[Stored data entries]
------------------------------------------------------------
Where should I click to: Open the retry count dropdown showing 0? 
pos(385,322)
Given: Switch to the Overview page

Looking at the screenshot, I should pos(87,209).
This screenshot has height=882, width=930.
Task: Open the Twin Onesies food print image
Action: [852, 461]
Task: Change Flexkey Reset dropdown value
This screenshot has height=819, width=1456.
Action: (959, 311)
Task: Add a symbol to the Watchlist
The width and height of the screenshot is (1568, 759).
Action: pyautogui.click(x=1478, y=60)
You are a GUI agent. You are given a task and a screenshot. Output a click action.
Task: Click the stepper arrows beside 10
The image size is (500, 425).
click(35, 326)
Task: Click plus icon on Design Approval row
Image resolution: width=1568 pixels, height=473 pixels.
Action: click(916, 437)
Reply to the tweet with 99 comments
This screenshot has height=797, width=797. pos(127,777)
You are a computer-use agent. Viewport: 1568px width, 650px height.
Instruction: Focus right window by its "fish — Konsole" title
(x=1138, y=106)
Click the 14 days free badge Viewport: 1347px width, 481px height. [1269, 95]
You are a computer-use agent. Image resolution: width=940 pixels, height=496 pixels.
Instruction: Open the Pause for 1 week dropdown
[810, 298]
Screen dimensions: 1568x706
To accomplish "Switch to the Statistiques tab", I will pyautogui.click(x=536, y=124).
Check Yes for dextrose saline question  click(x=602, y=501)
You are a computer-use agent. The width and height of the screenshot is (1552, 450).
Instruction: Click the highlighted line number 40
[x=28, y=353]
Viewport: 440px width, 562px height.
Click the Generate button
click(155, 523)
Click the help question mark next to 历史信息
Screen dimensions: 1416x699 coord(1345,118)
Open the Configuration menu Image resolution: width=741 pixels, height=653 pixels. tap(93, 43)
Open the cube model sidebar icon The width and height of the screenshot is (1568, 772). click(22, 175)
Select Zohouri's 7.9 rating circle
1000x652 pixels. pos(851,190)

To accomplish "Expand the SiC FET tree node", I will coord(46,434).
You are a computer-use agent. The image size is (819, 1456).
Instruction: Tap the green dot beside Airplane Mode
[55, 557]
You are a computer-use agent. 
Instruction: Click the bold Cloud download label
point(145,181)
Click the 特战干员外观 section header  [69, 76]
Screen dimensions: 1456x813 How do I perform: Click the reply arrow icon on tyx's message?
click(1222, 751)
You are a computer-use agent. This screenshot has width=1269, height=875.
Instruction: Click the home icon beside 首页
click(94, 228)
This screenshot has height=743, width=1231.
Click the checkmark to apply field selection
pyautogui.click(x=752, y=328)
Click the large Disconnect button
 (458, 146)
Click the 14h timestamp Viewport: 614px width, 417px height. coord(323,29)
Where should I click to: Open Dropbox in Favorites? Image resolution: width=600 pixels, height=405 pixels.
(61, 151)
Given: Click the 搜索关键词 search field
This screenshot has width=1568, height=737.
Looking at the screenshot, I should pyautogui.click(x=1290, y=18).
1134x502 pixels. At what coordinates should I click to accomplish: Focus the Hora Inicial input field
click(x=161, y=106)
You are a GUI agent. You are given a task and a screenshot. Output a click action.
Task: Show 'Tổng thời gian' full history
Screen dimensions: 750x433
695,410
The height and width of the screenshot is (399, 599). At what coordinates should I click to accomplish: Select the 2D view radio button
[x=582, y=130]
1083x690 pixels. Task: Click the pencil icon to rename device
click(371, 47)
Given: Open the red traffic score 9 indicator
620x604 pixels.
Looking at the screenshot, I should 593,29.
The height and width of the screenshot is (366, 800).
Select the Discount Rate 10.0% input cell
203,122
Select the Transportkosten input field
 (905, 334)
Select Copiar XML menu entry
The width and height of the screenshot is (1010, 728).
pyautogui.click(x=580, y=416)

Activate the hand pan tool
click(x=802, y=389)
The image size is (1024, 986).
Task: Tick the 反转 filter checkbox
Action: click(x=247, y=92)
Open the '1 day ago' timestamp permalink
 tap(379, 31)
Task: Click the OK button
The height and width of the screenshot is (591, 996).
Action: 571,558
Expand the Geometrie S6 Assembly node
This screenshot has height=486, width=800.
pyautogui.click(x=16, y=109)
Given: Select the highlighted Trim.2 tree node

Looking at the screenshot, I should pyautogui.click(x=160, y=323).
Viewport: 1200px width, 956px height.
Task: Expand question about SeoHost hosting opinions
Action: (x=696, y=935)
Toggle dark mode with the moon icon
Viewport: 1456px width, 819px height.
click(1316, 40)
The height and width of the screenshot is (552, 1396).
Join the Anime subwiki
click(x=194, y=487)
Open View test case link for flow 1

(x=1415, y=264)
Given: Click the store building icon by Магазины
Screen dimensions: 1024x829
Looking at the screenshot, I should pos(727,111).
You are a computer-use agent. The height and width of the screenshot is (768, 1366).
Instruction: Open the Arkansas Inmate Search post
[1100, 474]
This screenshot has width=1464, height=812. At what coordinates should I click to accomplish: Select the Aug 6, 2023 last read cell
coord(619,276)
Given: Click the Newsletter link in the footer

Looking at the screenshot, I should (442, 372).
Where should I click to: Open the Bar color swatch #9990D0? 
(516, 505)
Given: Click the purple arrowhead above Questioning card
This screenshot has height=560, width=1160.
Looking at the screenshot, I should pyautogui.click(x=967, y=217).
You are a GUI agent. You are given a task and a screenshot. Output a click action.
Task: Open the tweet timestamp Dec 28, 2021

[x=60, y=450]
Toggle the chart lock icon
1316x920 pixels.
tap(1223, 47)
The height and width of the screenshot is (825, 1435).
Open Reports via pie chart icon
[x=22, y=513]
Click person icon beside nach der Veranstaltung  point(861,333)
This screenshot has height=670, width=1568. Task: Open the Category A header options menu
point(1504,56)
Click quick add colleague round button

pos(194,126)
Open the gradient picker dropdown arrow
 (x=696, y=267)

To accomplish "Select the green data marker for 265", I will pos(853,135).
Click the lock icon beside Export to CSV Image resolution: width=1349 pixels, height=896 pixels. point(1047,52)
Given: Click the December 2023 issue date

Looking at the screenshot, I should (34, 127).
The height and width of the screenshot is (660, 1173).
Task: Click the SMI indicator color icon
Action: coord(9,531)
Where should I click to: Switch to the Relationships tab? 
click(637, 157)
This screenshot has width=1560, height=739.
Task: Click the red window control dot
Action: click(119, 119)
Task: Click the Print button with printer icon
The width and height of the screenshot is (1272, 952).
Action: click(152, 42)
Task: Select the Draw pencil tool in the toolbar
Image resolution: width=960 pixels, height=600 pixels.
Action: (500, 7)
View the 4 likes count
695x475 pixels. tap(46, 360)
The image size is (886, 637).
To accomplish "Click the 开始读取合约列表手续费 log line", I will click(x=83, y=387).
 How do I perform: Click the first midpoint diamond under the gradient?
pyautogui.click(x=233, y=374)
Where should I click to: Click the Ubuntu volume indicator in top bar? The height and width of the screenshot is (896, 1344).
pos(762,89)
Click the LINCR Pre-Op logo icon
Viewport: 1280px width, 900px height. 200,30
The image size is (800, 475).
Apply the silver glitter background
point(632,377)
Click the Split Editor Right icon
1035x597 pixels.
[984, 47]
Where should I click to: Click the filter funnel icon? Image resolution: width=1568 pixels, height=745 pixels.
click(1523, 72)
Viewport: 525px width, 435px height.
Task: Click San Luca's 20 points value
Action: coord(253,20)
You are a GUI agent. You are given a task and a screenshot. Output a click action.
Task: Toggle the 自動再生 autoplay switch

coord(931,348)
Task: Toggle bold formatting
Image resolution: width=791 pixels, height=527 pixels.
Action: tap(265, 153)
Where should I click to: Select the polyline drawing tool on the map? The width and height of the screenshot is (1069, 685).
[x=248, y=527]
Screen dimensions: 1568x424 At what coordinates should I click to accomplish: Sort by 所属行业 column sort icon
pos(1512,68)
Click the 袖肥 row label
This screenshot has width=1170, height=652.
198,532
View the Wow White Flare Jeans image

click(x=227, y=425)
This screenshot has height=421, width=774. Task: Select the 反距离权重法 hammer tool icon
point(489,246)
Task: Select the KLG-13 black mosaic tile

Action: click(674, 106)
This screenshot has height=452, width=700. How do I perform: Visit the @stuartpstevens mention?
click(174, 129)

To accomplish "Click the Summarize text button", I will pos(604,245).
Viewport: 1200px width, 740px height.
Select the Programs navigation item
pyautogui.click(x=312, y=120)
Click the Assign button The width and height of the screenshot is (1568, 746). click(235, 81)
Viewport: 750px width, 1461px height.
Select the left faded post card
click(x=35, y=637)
------------------------------------------------------------
> WHAT YOU HAVE TO DO
From the records above, retype only the lines starting at the line that contains "The height and width of the screenshot is (825, 1435)." and ending at the line that contains "The image size is (886, 637).", both included.

> EXERCISE RESPONSE
The height and width of the screenshot is (825, 1435).
Open Reports via pie chart icon
[x=22, y=513]
Click person icon beside nach der Veranstaltung  point(861,333)
This screenshot has height=670, width=1568. Task: Open the Category A header options menu
point(1504,56)
Click quick add colleague round button

pos(194,126)
Open the gradient picker dropdown arrow
 (x=696, y=267)

To accomplish "Select the green data marker for 265", I will pos(853,135).
Click the lock icon beside Export to CSV Image resolution: width=1349 pixels, height=896 pixels. point(1047,52)
Given: Click the December 2023 issue date

Looking at the screenshot, I should (34, 127).
The height and width of the screenshot is (660, 1173).
Task: Click the SMI indicator color icon
Action: coord(9,531)
Where should I click to: Switch to the Relationships tab? 
click(637, 157)
This screenshot has width=1560, height=739.
Task: Click the red window control dot
Action: click(119, 119)
Task: Click the Print button with printer icon
The width and height of the screenshot is (1272, 952).
Action: click(152, 42)
Task: Select the Draw pencil tool in the toolbar
Image resolution: width=960 pixels, height=600 pixels.
Action: (500, 7)
View the 4 likes count
695x475 pixels. tap(46, 360)
The image size is (886, 637).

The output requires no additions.